The great oil crash of 2020 ain’t over yet.
US crude plunged nearly 7% and finished at an 18-year low of $20.09 a barrel Monday as the coronavirus pandemic continues to deal a devastating blow to energy demand.
At session lows, oil touched $19.27 a barrel – the weakest intraday price since February 2002.
Brent crude, the world’s benchmark, tumbled as much as 13% and fell to as low as $21.65 a barrel, its lowest point in 18 years. Brent settled at $22.76 a barrel, the lowest close since November 2002.
The renewed selling in the oil patch underscores the unprecedented collapse in demand caused by the social distancing restrictions imposed by governments around the world. Highways are empty. Entire airlines are shutting down. Macy’s (M) just furloughed a majority of its 125,000 workers. Factories large and small have halted production.
Global oil consumption will likely crater by 12 million barrels per day this quarter, or 12%, the steepest decline ever recorded, according to Bank of America.
“It is very ugly and there is no way to sugarcoat it,” Bank of America commodity analysts wrote in a Monday note to clients.
At the same time, Saudi Arabia and Russia are flooding the world with excess oil – at exactly the time when the opposite approach is required. That price war is exacerbating the pain in the oil market.
Those two factors have driven US oil prices down by a stunning 68% since the recent peak of $63.27 a barrel in early January.
US gasoline demand could collapse by more than half
The selling comes after President Donald Trump, heeding the advice of health experts, extended federal social distancing guidelines until April 30. And Dr. Anthony Fauci, the nation’s top infectious disease expert, warned on CNN the United States could see millions of coronavirus cases and 100,000 or more deaths.
That dire warning suggests the nightmare won’t end anytime soon for the energy market.
IHS Markit estimates that US gasoline demand could collapse by as much as 4.1 million barrels per day – or more than 50% – during the coronavirus response period. That would easily surpass the demand destruction during the Great Recession.
And that’s a big problem for oil because US gasoline is the No. 1 swing factor worldwide for oil demand.
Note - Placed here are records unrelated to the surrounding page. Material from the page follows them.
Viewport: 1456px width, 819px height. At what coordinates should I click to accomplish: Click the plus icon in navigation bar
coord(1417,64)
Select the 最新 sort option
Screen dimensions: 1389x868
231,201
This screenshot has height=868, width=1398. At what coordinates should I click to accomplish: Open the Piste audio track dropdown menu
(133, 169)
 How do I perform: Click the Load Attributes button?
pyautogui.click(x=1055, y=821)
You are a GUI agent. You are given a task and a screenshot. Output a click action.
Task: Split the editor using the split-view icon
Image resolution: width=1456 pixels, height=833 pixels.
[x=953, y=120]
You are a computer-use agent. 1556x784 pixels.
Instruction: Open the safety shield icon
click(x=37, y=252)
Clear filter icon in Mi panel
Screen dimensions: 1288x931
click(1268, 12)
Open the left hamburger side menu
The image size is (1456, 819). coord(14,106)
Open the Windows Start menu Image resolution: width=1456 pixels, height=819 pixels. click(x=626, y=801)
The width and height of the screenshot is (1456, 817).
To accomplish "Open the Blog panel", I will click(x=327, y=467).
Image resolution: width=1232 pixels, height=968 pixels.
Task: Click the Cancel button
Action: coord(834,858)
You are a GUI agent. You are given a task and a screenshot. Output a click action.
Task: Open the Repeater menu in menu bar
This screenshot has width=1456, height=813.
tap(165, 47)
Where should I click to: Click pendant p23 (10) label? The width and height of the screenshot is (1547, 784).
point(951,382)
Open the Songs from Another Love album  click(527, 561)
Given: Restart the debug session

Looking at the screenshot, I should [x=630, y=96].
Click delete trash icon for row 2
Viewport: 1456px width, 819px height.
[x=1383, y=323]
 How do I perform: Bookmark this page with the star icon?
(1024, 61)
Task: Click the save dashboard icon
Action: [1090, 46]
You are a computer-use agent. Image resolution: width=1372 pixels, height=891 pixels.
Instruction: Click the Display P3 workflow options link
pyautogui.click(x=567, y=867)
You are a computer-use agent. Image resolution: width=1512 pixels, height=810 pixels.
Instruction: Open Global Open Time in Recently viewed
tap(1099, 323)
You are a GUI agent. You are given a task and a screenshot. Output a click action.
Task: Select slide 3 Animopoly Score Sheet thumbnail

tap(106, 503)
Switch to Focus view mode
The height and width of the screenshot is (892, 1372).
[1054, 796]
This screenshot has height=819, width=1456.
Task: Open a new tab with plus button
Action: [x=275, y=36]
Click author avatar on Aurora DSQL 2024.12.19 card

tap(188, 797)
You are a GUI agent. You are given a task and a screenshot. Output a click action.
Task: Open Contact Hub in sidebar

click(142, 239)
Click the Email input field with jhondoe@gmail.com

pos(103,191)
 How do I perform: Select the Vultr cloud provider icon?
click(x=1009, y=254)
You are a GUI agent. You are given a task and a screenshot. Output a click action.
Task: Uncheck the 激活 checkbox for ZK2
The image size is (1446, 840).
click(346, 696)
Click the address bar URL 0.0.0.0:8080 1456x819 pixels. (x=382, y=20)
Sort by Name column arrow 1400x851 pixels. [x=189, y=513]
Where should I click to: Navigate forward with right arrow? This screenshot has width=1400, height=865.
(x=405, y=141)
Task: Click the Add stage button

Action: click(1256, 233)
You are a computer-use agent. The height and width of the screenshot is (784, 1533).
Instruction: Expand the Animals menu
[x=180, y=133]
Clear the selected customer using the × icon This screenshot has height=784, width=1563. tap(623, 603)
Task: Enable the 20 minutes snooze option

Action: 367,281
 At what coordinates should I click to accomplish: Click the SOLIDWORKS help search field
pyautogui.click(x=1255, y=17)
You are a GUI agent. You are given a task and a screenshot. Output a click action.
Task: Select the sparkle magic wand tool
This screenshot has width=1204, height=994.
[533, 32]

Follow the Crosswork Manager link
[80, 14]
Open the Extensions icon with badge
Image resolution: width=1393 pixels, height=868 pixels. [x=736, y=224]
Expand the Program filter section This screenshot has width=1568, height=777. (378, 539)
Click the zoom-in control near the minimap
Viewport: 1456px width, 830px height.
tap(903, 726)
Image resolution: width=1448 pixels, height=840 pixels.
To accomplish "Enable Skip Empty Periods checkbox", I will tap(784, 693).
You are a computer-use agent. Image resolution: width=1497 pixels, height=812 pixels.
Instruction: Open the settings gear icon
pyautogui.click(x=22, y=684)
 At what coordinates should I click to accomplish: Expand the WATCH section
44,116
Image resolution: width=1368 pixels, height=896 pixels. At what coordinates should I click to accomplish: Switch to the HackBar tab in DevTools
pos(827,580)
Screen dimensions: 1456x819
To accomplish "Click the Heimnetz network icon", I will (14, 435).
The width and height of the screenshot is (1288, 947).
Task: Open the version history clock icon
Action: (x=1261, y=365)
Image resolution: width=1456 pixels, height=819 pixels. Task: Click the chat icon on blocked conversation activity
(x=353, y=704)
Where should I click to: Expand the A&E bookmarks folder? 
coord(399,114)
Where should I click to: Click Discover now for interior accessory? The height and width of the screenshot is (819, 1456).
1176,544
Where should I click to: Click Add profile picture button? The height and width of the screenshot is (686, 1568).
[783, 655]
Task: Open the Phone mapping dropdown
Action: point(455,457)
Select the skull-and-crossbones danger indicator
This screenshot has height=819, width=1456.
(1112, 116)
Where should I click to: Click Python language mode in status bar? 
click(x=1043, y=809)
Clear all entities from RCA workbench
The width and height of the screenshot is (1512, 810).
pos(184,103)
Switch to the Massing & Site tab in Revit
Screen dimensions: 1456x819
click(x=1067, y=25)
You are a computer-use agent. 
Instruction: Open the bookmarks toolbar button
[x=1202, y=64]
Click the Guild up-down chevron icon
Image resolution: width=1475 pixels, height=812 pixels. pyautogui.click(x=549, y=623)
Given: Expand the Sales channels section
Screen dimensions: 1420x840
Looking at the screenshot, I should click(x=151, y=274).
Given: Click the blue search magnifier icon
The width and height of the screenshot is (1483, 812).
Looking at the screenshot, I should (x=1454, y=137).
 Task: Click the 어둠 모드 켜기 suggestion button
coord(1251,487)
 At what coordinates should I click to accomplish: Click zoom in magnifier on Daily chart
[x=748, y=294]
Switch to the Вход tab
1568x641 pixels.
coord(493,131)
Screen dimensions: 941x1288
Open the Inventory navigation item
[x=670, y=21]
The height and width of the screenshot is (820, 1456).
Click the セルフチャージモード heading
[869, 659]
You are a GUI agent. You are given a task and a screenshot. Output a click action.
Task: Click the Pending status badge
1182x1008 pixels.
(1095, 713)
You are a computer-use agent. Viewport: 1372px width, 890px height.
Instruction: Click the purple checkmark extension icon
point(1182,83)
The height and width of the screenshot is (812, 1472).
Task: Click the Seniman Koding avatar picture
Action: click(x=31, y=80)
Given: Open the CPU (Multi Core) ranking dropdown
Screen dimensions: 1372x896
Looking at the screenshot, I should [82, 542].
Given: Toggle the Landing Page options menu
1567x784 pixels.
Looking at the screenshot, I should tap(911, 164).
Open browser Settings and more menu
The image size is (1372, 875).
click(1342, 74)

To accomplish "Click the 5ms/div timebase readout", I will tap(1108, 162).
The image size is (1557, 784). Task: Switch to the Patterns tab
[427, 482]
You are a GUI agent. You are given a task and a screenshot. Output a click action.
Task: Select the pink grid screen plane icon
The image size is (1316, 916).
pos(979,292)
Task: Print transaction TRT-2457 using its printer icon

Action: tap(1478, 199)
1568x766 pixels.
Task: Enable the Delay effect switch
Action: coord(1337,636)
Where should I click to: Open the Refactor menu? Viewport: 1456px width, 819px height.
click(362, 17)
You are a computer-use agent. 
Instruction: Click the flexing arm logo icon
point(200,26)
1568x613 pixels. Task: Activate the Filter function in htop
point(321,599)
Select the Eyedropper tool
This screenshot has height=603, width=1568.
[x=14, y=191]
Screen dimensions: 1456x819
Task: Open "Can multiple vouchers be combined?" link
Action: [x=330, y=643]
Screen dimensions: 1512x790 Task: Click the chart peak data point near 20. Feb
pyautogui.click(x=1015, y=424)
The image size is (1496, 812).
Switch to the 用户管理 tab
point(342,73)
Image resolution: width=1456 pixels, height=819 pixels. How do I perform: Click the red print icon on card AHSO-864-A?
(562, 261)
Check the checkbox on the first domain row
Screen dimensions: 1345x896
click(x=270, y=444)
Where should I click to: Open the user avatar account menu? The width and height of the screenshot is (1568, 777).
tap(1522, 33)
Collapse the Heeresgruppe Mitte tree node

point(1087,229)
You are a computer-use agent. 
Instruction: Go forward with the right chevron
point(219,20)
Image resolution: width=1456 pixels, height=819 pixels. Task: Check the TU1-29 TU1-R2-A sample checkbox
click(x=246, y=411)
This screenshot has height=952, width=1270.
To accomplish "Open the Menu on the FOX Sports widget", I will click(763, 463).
Goldman Sachs head of commodities Jeffrey Currie called it the “largest economic shock of our lifetimes” and warned it is “extremely negative” for oil prices.
Sub-$2 gasoline prices
That shock has amplified the epic battle between Russia and Saudi Arabia.
First, Russia refused to cut production despite the obvious need for less supply. That refusal is driven by its desire to drown high-cost US producers in a sea of cheap crude in hopes of recapturing market share.
Saudi Arabia responded by threatening to ramp up production and slashing prices further still. That caused an historic collapse in oil prices – exactly the opposite of what was needed to stabilize the shaken market.
Ordinarily, lower energy prices would be great news for American drivers, airlines and other energy consumers.
The average price for a gallon of gasoline has plunged to $2.01, according to AAA. That’s down from $2.44 a gallon just a month ago. Several US states, including Texas, Ohio and Michigan, are now seeing prices at the pump below $1.75 a gallon.
Yet many Americans can’t take advantage of cheap gas prices because of the severe travel restrictions imposed to fight the coronavirus pandemic. Most people are working from home, and few are taking road trips.
Likewise, airlines – whose profits generally increase when oil is cheaper – have canceled thousands of flights, and some like EasyJet in Europe have grounded flights altogether.
Trump to the rescue?
The oil crash has left Trump in an awkward spot.
On one hand, he’s long been in favor of cheap energy prices for consumers, and Trump has never been shy about bashing OPEC for not pumping more.
Yet the oil crash, combined with excess production, threatens to bankrupt US shale oil companies and wipe out tens of thousands of oil jobs – many in Republican-leaning states. That’s why Trump has said he might eventually get in the middle of the oil dispute between the two nations.
In fact, Trump said Monday on a call to Fox News that he planned to raise the issue with Russian President Vladimir Putin.
“Right after this call, I’m speaking to a gentleman named Vladimir Putin,” Trump said, adding that both Russia and Saudi Arabia “went crazy” about oil.
A readout of the call from the Kremlin said the two presidents agreed to hold talks on the state of the oil market at the ministerial level.
Resolving the oil war can’t stop the crash, however.
“Now the question is: Can the US and OPEC save this market? The demand shock has become so large that they can’t do it alone,” Currie, the Goldman Sachs analyst, wrote.
He added that even a global production cut – an outcome that “appears impossible at this point” – would be “too late to stop the current surplus.”
Only the end of the coronavirus crisis can stop that.